Lorsque la campagne d’Emmanuel Macron indique qu’une partie des attaques proviennent d’Ukraine, cela veut simplement dire que c’est vers ce pays que pointent les adresses IP retrouvées dans leur infrastructure. Comme le rappelait d’ailleurs le responsable numérique de la campagne, un grand nombre de pirates utilisent des serveurs en Ukraine, sans pour autant que ce pays abrite les pirates responsables des attaques. Sans parler de leur commanditaire, qui peut être une entité totalement différente.

D’autres traces peuvent être exploitées : comme par exemple les méthodes ou les outils utilisés pour mener l’attaque (un programme espion particulier par exemple). Mais ces outils peuvent être partagés, mis en ligne, modifiés, réutilisés par des groupes d’attaquants très différents. Il existe, sur Internet, de nombreux outils de piratage en « libre-service » qui peuvent être utilisés par n’importe qui. Même lorsqu’on tombe sur un outil unique et inconnu jusqu’alors, les traces ou les indices qu’on peut trouver à l’intérieur peuvent avoir été placés à dessein, pour brouiller les pistes.

En théorie, il est quand même possible d’attribuer une cyberattaque. Mais il s’agit d’un processus si complexe qu’on estime que seuls une poignée d’Etats sur la planète disposent des ressources techniques et humaines pour se prononcer sur les cyberattaques les plus avancées. Pour les cas les moins sensibles, la justice et la police peuvent aussi y parvenir, mais souvent à l’issue d’un travail d’enquête très fastidieux. Très loin, donc, des moyens contraints d’un parti politique en campagne.

Pourtant, les Américains ont bien dit que les Russes les avaient piratés…

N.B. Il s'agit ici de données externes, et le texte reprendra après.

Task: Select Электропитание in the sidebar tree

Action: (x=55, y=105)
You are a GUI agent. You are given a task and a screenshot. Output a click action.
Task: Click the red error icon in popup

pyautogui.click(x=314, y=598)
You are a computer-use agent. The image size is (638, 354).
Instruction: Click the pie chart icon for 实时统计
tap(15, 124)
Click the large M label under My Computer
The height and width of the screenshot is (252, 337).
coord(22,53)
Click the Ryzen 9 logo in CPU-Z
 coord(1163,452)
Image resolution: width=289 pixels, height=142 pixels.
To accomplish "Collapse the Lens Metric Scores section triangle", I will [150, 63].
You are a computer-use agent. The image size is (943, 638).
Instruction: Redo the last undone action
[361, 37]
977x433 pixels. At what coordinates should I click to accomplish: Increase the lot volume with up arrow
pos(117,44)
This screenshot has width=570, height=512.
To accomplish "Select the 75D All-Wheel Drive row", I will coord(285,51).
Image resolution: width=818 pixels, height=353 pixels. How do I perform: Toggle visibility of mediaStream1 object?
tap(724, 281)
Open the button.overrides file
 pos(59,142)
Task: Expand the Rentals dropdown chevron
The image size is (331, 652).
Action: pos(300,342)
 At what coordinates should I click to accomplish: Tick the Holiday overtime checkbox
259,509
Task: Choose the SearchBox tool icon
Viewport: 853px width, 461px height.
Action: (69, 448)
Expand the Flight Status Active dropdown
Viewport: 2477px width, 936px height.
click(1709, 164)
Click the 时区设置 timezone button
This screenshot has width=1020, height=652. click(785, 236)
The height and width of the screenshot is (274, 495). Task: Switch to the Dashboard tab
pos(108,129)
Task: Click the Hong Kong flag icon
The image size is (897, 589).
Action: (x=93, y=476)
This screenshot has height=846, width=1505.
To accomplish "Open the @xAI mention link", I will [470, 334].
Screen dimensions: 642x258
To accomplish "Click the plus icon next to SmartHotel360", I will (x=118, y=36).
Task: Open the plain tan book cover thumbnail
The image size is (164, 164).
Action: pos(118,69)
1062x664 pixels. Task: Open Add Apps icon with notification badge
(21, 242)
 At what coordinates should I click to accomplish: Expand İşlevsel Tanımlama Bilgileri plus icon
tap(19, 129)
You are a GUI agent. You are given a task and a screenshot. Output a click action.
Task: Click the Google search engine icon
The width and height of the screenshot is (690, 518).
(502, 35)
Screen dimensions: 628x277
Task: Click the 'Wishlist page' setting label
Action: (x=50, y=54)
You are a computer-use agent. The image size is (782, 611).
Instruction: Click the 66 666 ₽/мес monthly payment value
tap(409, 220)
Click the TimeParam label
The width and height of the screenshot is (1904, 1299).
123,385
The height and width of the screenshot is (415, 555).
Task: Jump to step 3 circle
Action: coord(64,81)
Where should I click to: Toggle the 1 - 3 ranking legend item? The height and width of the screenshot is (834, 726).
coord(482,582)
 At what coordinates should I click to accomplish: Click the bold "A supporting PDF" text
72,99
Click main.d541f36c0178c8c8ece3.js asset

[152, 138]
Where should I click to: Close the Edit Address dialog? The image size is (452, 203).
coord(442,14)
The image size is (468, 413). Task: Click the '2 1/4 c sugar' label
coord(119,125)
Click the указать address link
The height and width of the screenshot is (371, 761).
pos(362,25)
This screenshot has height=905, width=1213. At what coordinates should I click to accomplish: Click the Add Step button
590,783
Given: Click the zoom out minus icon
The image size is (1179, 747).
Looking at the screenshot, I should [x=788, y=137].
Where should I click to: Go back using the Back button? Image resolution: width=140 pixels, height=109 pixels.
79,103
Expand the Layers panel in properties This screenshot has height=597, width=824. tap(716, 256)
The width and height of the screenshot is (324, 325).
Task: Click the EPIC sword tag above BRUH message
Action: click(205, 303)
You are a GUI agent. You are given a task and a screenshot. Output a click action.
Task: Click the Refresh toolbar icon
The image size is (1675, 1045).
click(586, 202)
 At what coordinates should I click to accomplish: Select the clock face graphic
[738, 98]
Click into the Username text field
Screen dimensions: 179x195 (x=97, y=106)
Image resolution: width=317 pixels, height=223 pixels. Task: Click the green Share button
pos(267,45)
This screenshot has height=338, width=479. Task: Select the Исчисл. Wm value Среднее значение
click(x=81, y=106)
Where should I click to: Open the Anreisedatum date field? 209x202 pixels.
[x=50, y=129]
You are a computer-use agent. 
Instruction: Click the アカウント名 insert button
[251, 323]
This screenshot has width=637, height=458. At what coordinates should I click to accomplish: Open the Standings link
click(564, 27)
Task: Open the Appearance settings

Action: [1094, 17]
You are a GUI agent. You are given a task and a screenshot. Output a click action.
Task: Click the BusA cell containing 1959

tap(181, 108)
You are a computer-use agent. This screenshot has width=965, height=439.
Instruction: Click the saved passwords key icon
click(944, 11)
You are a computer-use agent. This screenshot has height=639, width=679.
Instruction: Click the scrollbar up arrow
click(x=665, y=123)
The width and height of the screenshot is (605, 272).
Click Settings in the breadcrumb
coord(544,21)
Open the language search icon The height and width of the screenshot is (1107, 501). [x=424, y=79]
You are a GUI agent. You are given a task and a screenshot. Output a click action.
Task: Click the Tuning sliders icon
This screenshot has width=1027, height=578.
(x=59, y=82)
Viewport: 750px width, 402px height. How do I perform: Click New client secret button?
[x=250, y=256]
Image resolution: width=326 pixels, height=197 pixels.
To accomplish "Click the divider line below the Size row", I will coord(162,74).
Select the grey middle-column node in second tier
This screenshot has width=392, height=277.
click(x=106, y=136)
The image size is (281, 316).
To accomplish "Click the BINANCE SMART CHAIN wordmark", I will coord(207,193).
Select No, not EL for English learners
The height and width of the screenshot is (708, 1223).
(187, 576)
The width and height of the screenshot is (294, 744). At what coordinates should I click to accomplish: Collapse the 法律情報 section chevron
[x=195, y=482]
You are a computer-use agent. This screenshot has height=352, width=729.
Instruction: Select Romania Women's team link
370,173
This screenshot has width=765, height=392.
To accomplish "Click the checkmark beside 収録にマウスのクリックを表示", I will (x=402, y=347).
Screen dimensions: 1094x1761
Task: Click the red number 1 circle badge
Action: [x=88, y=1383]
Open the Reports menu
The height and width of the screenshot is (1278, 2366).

A l’automne 2016 puis en début d’année, les services de renseignement américains ont affirmé que les Russes avaient, par le biais de piratages informatiques, tenté de favoriser l’élection de Donald Trump. De nombreux observateurs ont fait le lien avec le piratage, au printemps, du Parti démocrate : des hackers très compétents avaient pénétré dans ses serveurs et subtilisé un grand nombre de courriels internes.

Le fait que les Etats-Unis pointent directement un responsable est une chose très rare : cela n’était auparavant arrivé que trois fois. Mais cela s’explique à la fois par les moyens humains et techniques dont disposent les Américains – les Etats-Unis étant considérés comme le pays le plus avancé, et le plus agressif, dans le « cyberespace ».

A l’inverse, les autorités françaises se sont refusées, jusqu’à présent, tant pour des raisons techniques, juridiques que politiques, à attribuer des cyberattaques. Cependant, les traces retrouvées dans les systèmes informatiques du Parti démocrate sont celles d’un groupe qu’une demi-douzaine d’entreprises spécialisées, et sans doute autant d’Etats, pistent depuis des années. Les autorités françaises ont d’ailleurs remis aux partis des indicateurs techniques permettant de détecter ces pirates. Pour l’instant, aucun parti politique n’a fait état d’une attaque provenant de ce groupe.